[Collected data]
☆ ☆ ☆ ☆ ☆ ☆ ☆

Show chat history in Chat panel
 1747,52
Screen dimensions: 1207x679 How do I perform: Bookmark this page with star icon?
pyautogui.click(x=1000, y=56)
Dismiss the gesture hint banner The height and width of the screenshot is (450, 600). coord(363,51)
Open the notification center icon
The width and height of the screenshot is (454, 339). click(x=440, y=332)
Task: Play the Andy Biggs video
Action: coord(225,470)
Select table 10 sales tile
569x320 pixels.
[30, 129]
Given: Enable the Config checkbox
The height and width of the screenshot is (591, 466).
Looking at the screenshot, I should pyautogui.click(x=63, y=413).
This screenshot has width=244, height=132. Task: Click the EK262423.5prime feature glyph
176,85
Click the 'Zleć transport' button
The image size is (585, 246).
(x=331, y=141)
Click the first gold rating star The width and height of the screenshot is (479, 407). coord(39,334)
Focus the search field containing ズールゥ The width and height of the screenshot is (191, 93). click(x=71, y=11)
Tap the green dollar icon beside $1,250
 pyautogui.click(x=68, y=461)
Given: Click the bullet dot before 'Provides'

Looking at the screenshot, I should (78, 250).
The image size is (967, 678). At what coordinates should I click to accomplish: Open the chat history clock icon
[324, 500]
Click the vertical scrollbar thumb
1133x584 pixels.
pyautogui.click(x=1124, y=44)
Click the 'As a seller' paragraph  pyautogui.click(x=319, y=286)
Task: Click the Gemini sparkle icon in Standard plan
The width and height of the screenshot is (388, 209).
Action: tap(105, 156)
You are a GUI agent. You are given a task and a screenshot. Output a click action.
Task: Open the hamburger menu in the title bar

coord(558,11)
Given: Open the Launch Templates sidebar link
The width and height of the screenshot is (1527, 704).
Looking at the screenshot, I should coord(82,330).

☆ ☆ ☆ ☆ ☆ ☆ ☆

- **WORK REQUIRED**: All entries must be repeated exactly.

- **EXERCISE RESPONSE**:
Show chat history in Chat panel
 1747,52
Screen dimensions: 1207x679 How do I perform: Bookmark this page with star icon?
pyautogui.click(x=1000, y=56)
Dismiss the gesture hint banner The height and width of the screenshot is (450, 600). coord(363,51)
Open the notification center icon
The width and height of the screenshot is (454, 339). click(x=440, y=332)
Task: Play the Andy Biggs video
Action: coord(225,470)
Select table 10 sales tile
569x320 pixels.
[30, 129]
Given: Enable the Config checkbox
The height and width of the screenshot is (591, 466).
Looking at the screenshot, I should pyautogui.click(x=63, y=413).
This screenshot has width=244, height=132. Task: Click the EK262423.5prime feature glyph
176,85
Click the 'Zleć transport' button
The image size is (585, 246).
(x=331, y=141)
Click the first gold rating star The width and height of the screenshot is (479, 407). coord(39,334)
Focus the search field containing ズールゥ The width and height of the screenshot is (191, 93). click(x=71, y=11)
Tap the green dollar icon beside $1,250
 pyautogui.click(x=68, y=461)
Given: Click the bullet dot before 'Provides'

Looking at the screenshot, I should (78, 250).
The image size is (967, 678). At what coordinates should I click to accomplish: Open the chat history clock icon
[324, 500]
Click the vertical scrollbar thumb
1133x584 pixels.
pyautogui.click(x=1124, y=44)
Click the 'As a seller' paragraph  pyautogui.click(x=319, y=286)
Task: Click the Gemini sparkle icon in Standard plan
The width and height of the screenshot is (388, 209).
Action: tap(105, 156)
You are a GUI agent. You are given a task and a screenshot. Output a click action.
Task: Open the hamburger menu in the title bar

coord(558,11)
Given: Open the Launch Templates sidebar link
The width and height of the screenshot is (1527, 704).
Looking at the screenshot, I should coord(82,330).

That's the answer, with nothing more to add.